£850,000,000: What Pru’s banks will make in fees
CITY investment houses opened fire on Prudential last night for paying banks the “obscene” sum of £850m to orchestrate its controversial rights issue and takeover of AIA.
Shareholders told City A.M. they were dismayed at the fees being handed over by the insurer to push through its $21bn (£14bn) cash call and $35.5bn buyout of AIG’s Asian arm. Credit Suisse, JPMorgan and HSBC are among those on the payroll as Prudential races to seal the deal.
One leading investor said: “It’s horrific. We’re critics of the fees advisers charge at the best of times, but this is the equivalent of the market capitalisation of a medium-sized company.”

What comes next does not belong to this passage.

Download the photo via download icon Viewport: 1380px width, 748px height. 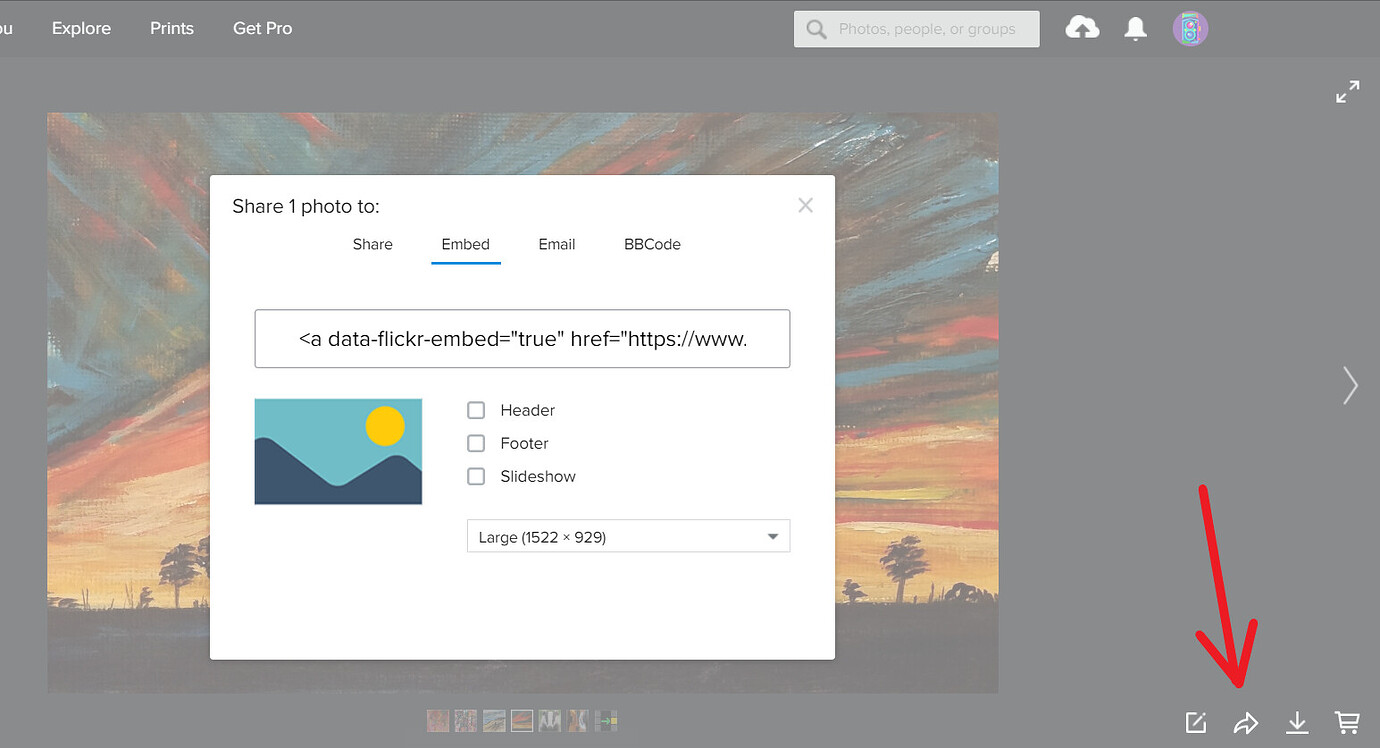[x=1297, y=721]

Another investor said: “The way the deal’s structured and the fees on the deal are verging on the obscene. Whichever way you look at it they’re astronomical.”
Prudential argues that at 3.5 per cent of the value of the merger, the charges are in line with market rates. But the cost, confirmed in Prudential’s deal prospectus yesterday, comes to light at a time when fund managers are increasingly worried about the behaviour of the big investment banks.
The Institutional Shareholders’ Committee, whose members include Standard Life and Legal & General, this week launched an inquiry into the charges paid to advisers on rights issues. Doug Ferrans, the investment veteran leading the inquiry, told City A.M. he would investigate the Prudential fundraising along with other cash calls to gauge whether shareholders’ interests were being served. The Office for Fair Trading is working with the ISC on the probe.
“[Prudential’s fees] will clearly be in the scope,” Ferrans said. “It’s a big figure and it will be looked at.”
Prudential boss Tidjane Thiam needs to win the backing of 75 per cent of investors for the deal at a vote on 7 June. In the first serious sign of a shareholder revolt, several have refused to sub-underwrite the rights issue despite a two per cent incentive being dangled in front of them.